Acquired von Willebrand Syndrome Associated with Cardiovascular Diseases

Abstract

The blood glycoprotein von Willebrand factor (VWF) plays an important role in hemostasis and thrombosis.VWF is produced and secreted as large multimers by endothelial cells and megakaryocytes. It is then cleaved in a sheer-stress dependent manner by a specific protease, ADAMTS13, into multimers consisting of 2-80 subunits. Among VWF multimers, high molecular weight (HMW) multimers play important roles in platelet aggregation. Therefore, their loss induces a hemostatic disorder known as von Willebrand disease (VWD) type 2A. Various cardiovascular diseases, such as aortic stenosis, hypertrophic obstructive cardiomyopathy (HOCM), and several congenital structural diseases, as well as mechanical circulatory support systems, generate excessive high shear stress in the bloodstream. These cause excessive cleavage of VWF multimers resulting in a loss of HMW multimers, known as acquired von Willebrand syndrome (AVWS), a hemostatic disorder similar to VWD type 2A. Bleeding often occurs in the gastrointestinal tract since a fragile angiodysplasia develops associated with these diseases. Radical treatment for AVWS is to remove the pathological high shear causing AVWS.

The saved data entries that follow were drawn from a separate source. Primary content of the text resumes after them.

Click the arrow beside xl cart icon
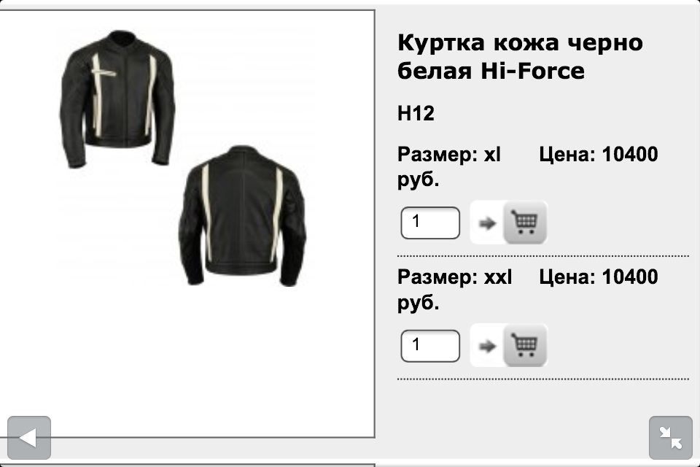Screen dimensions: 700x467 [487, 223]
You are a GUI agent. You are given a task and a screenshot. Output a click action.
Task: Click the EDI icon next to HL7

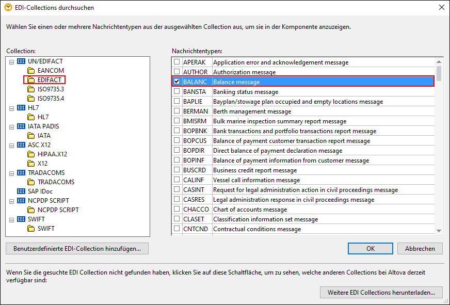pos(21,108)
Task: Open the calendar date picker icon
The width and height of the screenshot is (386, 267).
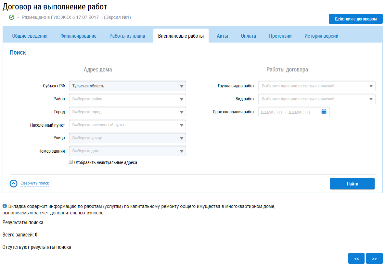Action: pyautogui.click(x=324, y=112)
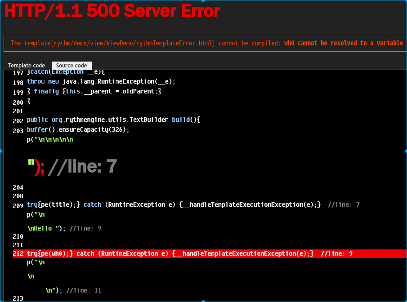Select the Source code tab
The image size is (407, 302).
71,65
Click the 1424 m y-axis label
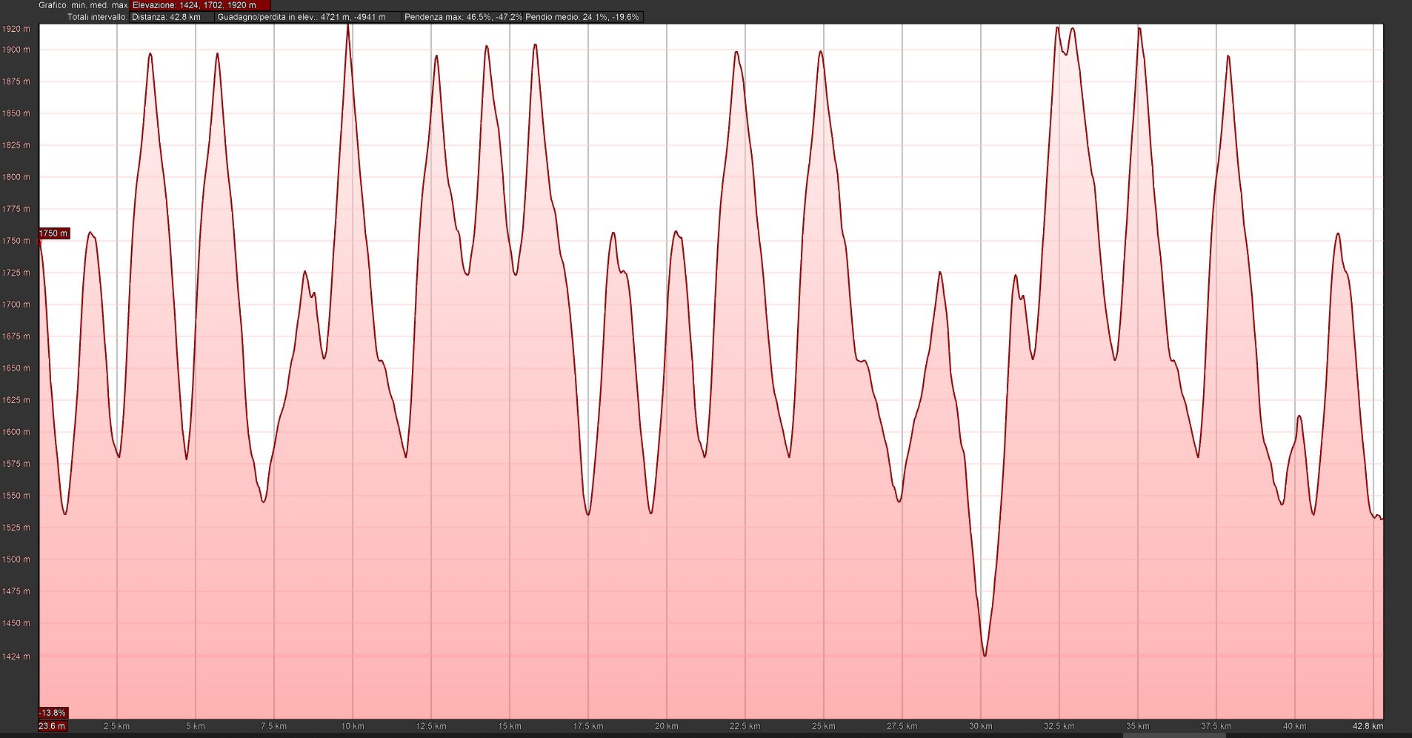Image resolution: width=1412 pixels, height=738 pixels. [16, 656]
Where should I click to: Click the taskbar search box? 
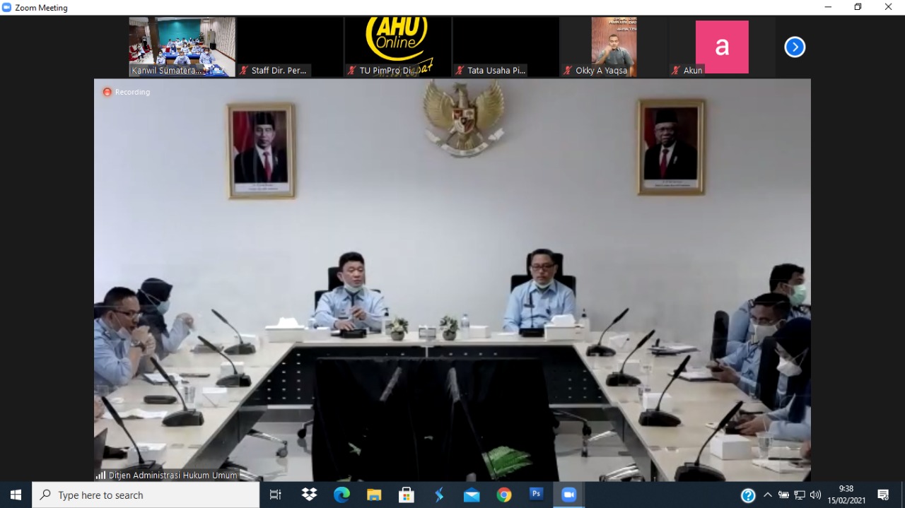146,495
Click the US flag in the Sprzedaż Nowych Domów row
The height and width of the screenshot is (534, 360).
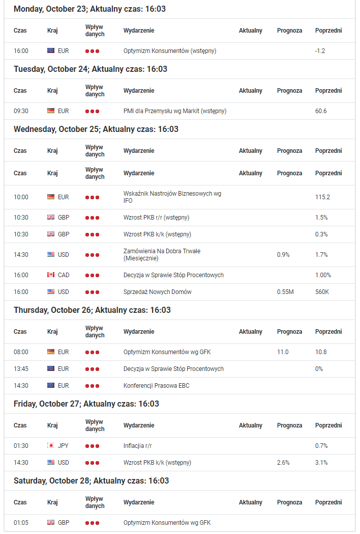(x=51, y=291)
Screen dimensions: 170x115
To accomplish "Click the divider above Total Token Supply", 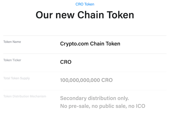I will (85, 72).
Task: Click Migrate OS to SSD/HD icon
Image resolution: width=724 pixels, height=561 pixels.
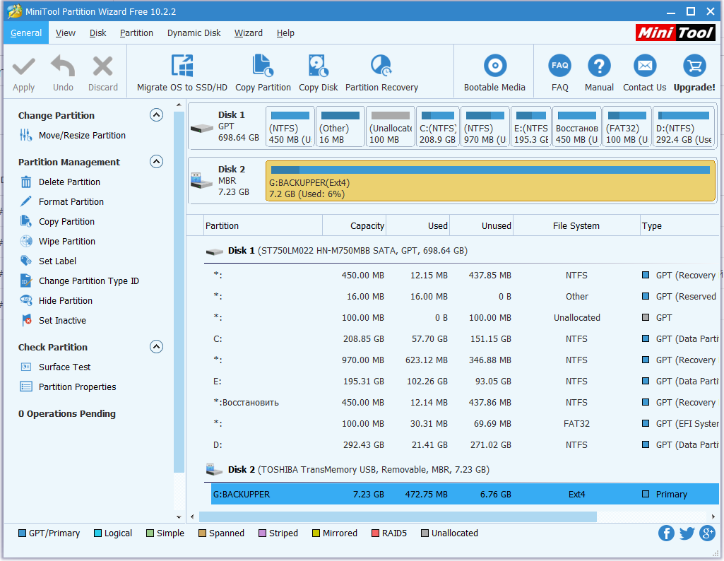Action: click(182, 67)
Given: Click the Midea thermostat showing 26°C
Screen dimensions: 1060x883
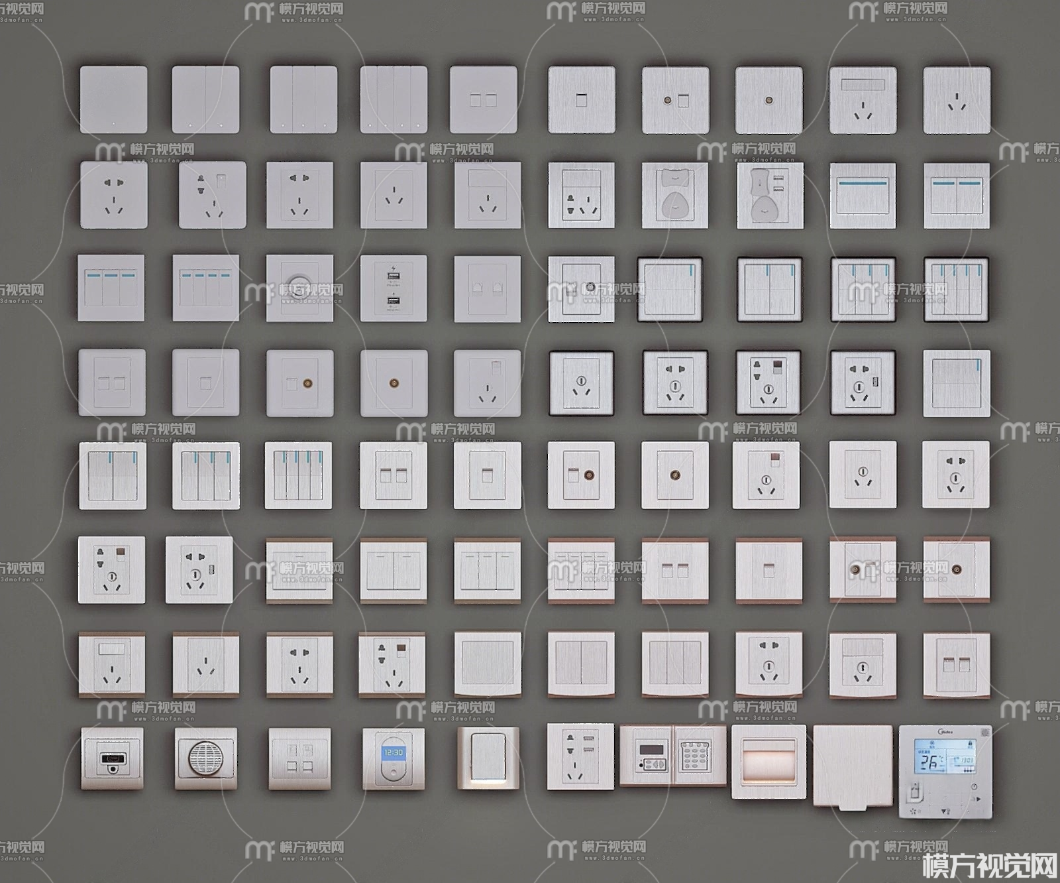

Keywords: Acquired von Willebrand’s syndrome; Aortic stenosis; ECMO; Heyde’s syndrome; Left ventricular assist device; von Willebrand factor.

Fig. 1.

The structure of von Willebrand factor (VWF) A) Schematic structure of VWF monomer with its functional domains. Binding sites are indicated for FVIII (D' and D3 domains), GPIb (A1 domain), collagen (A3 domain) and GPIIb/IIIa (C1 domain). An ADAMTS13 cleavage site is located in the A2 domain. B) The VWF multimer structure. The subunits of pro-VWF is initially dimerized by disulfide bonds between C-terminal cysteine knot (CK) domains of each subunit in endoplasmic reticulum and then multimerized by at least two disulfide bonds in D'D3 domains concomitantly with the removal of short peptide in the C-terminal region in the Golgi apparatus.

Fig. 2.

Quantification method for the calculation of the von Willebrand factor (VWF) large multimer index This is defined as the ratio of the patient's HMW multimer ratio to the healthy subject's ratio analyzed in the same gel. With the index, a patient's high molecular weight (HMW) multimers are expressed as a percentage of those of a healthy control. The patient's plasma in this figure was from the patient with severe aortic stenosis with mean aortic pressure of 68 mmHg and peak blood flow of 5.24 m/sec.

Fig. 3.

Pathogenesis of gastrointestinal bleeding associated in patients treated with an left ventricular assist device (LVAD). The gastrointestinal bleeding is caused by mucosal damage, platelet dysfunction, antithrombotic therapy, a reduction of von Willebrand factor (VWF) high molecular weight (HMW) multimers and angiodysplasia as possible causes. In an early phase, bleeding could be caused mainly by mucosal damage. In a late phase, bleeding could be caused mainly by angiodysplasia formed after LVAD implantation.

Fig. 4.

Typical angiodysplasia in the small intestine. The photo is adopted from Tamura et al.⁴⁴⁾.